Pulp magazine publisher Fiction House entered the comic book business in September 1938 at the urging of the Eisner-Iger packaging studio and had an immediate hit with “Jumbo Comics” and Sheena, Queen of the Jungle. A little over a year later in January 1940, Fiction House expanded its line with “Jungle Comics”, “Fight Comics”, and “Planet Comics”.
The last one, “Planet Comics”, is what interests us today since it was the first science fiction comic book. It was designed to be a companion title to Fiction House’s new pulp magazine “Planet Stories” and, like other works from the publisher, featured lots of barely-dressed women. The first issue in the anthology series contained seven stories across 64 pages, and all but one involved adventures on (or getting to) another planet.
The concept wasn’t revolutionary by any means – the second science fiction comic was “Science Comics” released the next month by Fox Feature Syndicate. (I’m sure the third one followed soon thereafter, but history rarely cares about third place.) In addition to its inventive stories, “Planet” was one of the infamous “headlight comics” popular among boys for the titillating focus on almost-revealed breasts. Ironically, a significant amount of the artwork was drawn by women using masculine pseudonyms.
“Planet Comics” ran a very respectable 73 issues through late 1953, coming to an end just a little before its sister publication “Planet Stories” and Fiction House itself. The series has been reprinted in 14 beautiful slipcase editions from PS Publishing.
With issue 50 in November 1963, “Brave and the Bold” changed from a “Showcase”-style anthology to a team-up book. Before Batman became a permanent part of the team up about two years later, readers were treated to a bi-monthly dose of fun such as The Metal Men and Atom, or Flash and Doom Patrol.
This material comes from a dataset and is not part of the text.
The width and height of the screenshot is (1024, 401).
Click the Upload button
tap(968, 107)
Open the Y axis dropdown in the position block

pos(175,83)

Mixed in with the other out-of-a-hat combinations was this unheralded gem in issue 63, cover dated January 1966.
What’s so special about Supergirl and Wonder Woman, you ask? Is it the horribly dated story inside called ‘The Revolt of the Super-Chicks’, where the two heroines quit the super business to enjoy a life of leisure with their new beautiful boyfriends? No, although that Bob Haney-written piece certainly is a conversation starter.
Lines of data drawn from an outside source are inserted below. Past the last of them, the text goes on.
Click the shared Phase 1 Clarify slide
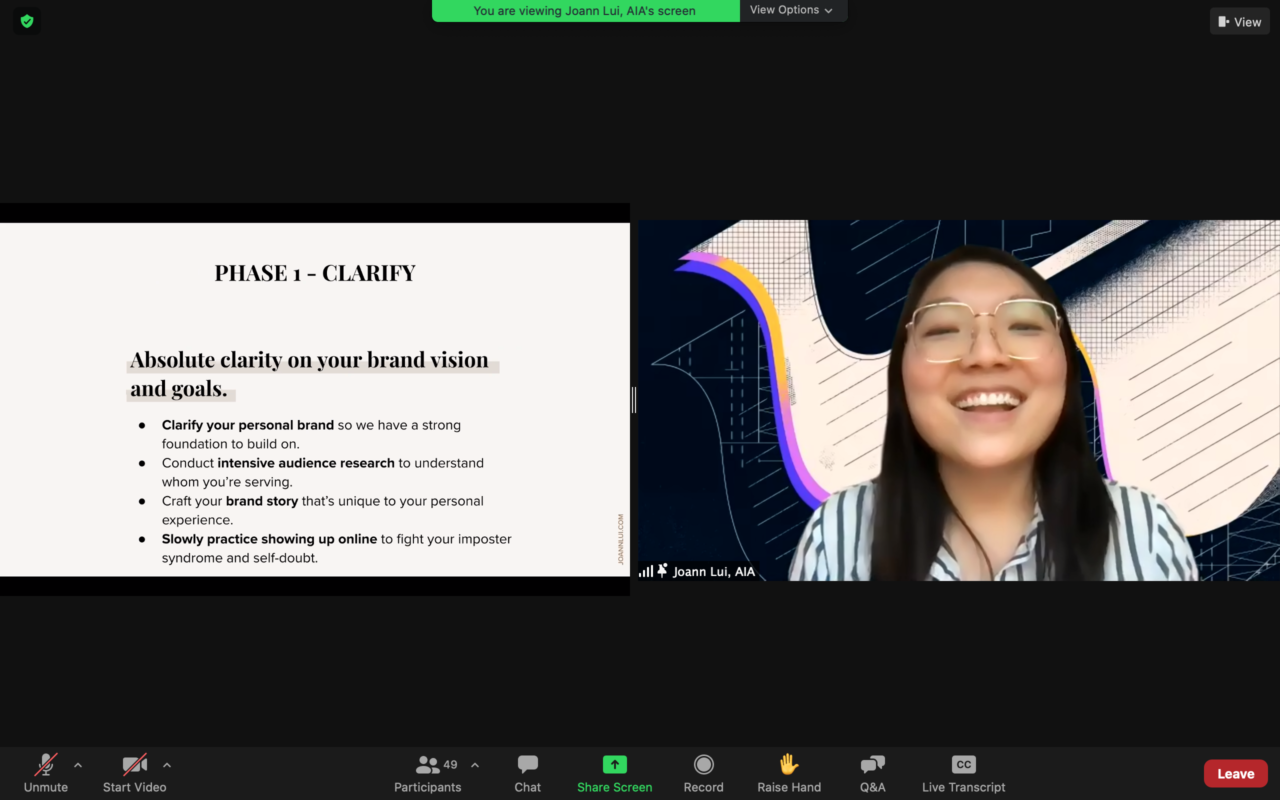 tap(315, 400)
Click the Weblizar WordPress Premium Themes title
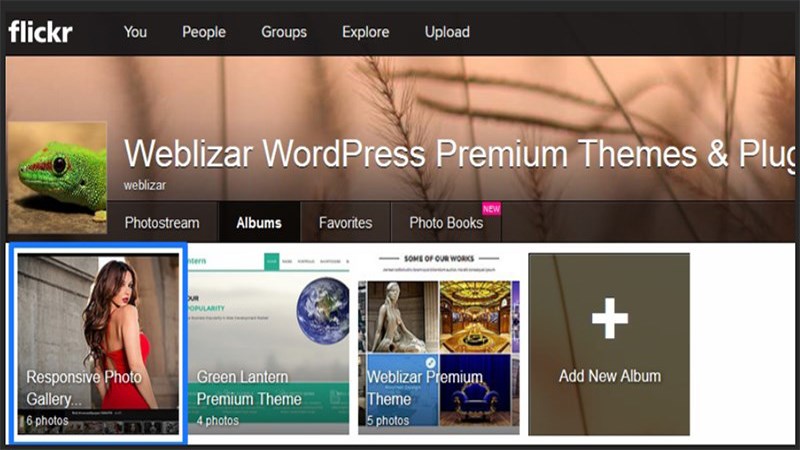 coord(459,154)
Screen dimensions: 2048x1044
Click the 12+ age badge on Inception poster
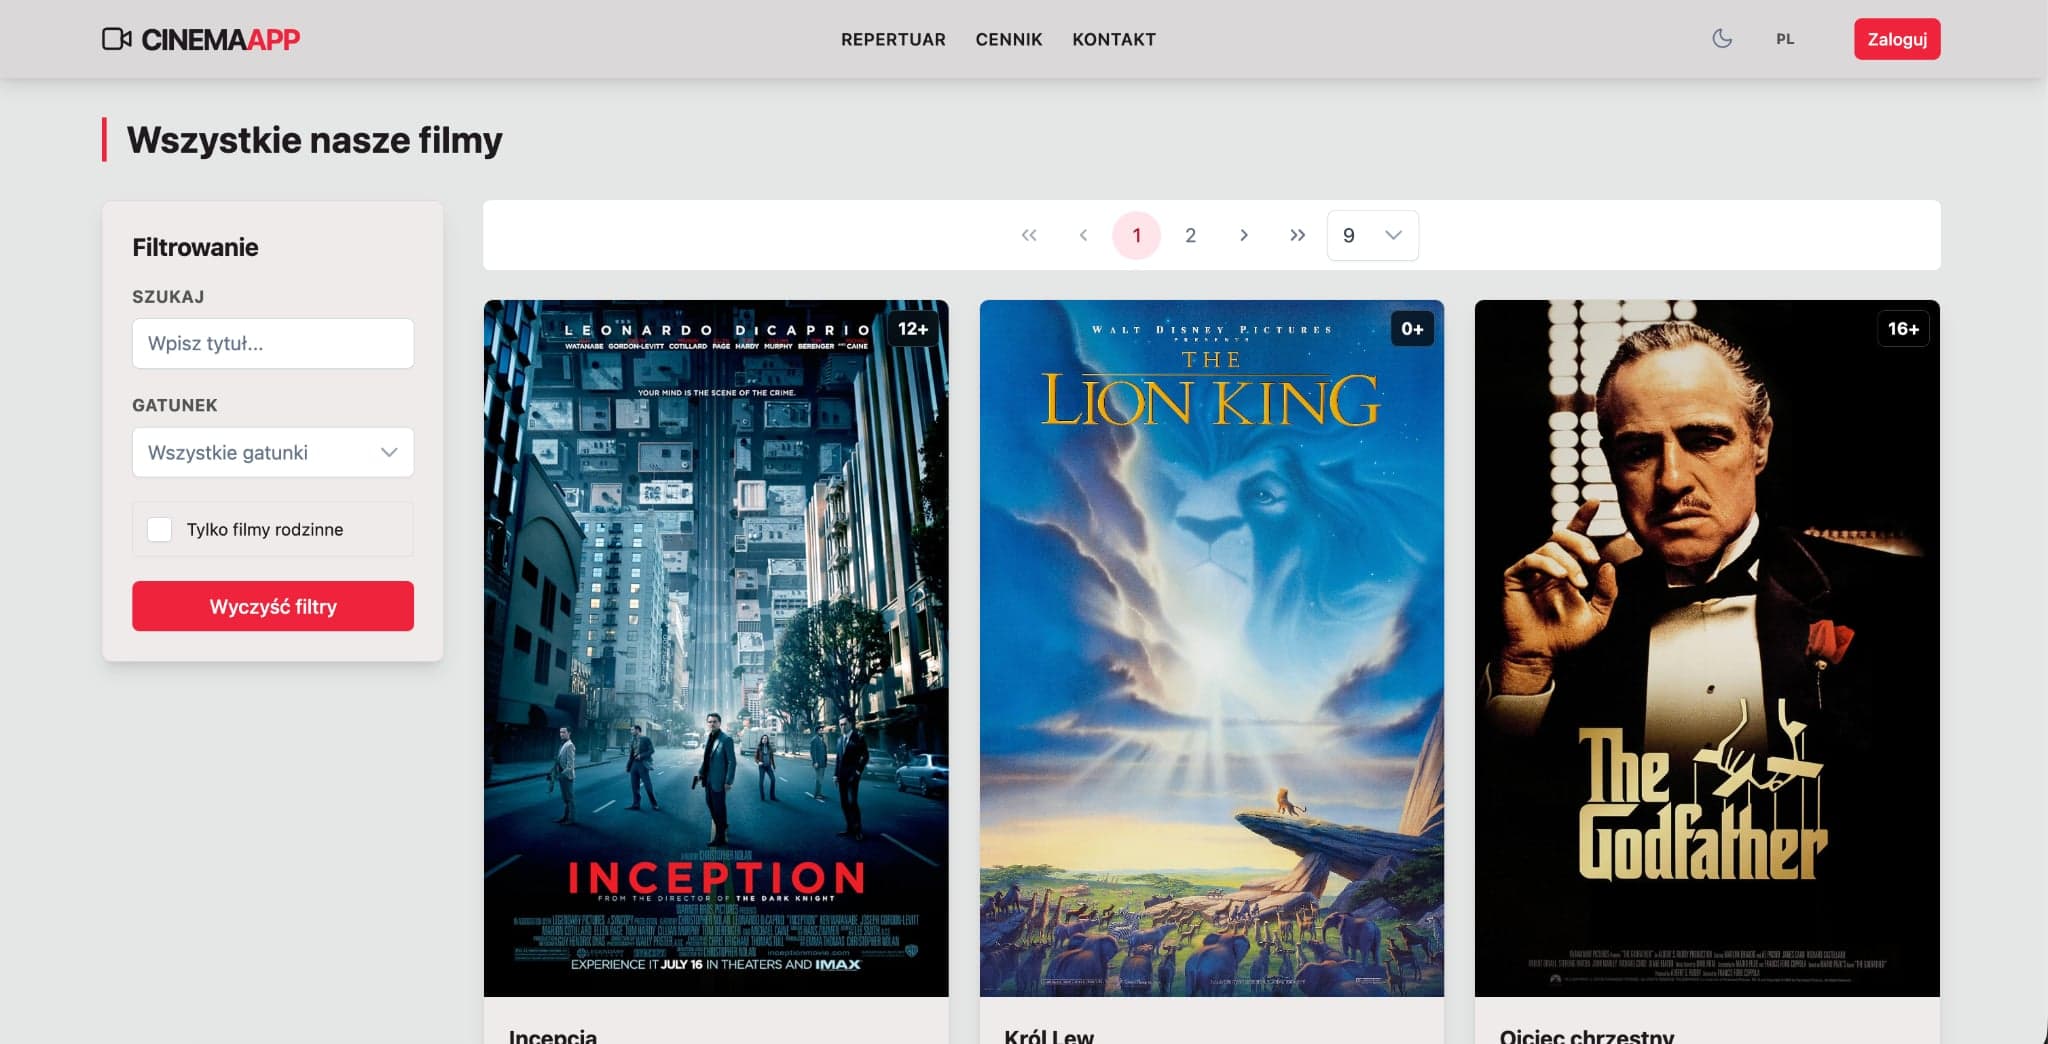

No, what makes “Brave and the Bold” #63 momentous is the pairing of the heroines. That is, the pairing of them without including a hero. This is the first superheroine team up, an event which seems unusually insignificant. Major firsts appearing in random numbered issues is nothing special – see “All-Star Comics” #3, “Detective Comics” #27, or “Amazing Fantasy” #15 – but this one isn’t marked by many collectors as a desirable key. The latest edition of “Overstreet” notes the characters but not the achievement, with the value listed being right in line with the surrounding ones. This may just be an oversight, however, as both Lone Star Comics and Mile High Comics show it with a higher price than surrounding issues.
When John Bryne began developing the Alpha Flight characters for the debut of their self-titled 1983 comic series, he decided one of the heroes would be gay as a way of adding some depth and reflecting the real world. However, policies in place at Marvel at the time prevented him from saying this outright and he (and later writers) were limited to hints and clues for almost eight years.
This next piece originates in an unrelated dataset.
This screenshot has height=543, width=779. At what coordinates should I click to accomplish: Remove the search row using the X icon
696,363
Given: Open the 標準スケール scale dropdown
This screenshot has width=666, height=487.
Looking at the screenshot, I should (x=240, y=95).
Then came the big day – January 14, 1992 – when “Alpha Flight” #106 hit the stands. Writer Scott Lobdell worked with editor Christian Cooper to say it plainly.
As Marvel’s first openly gay superhero, the issue received national media coverage, nearly all of it positive (see this example). There was a less public response however, and it wasn’t as nice. Among other things, a major retail chain threatened to pull all X-Men toys from the shelves despite Northstar not being part of the toyline.
Management told editors to avoid storylines that could stir controversy, and its impact was felt by Peter David twice. First, his story about mutant abortions in “X-Factor” was rewritten so that it was incomprehensible. Later, in “Incredible Hulk”, he was forced to delay revealing the supporting character Hector was also gay. Once again, Marvel had limited him to hints and clues.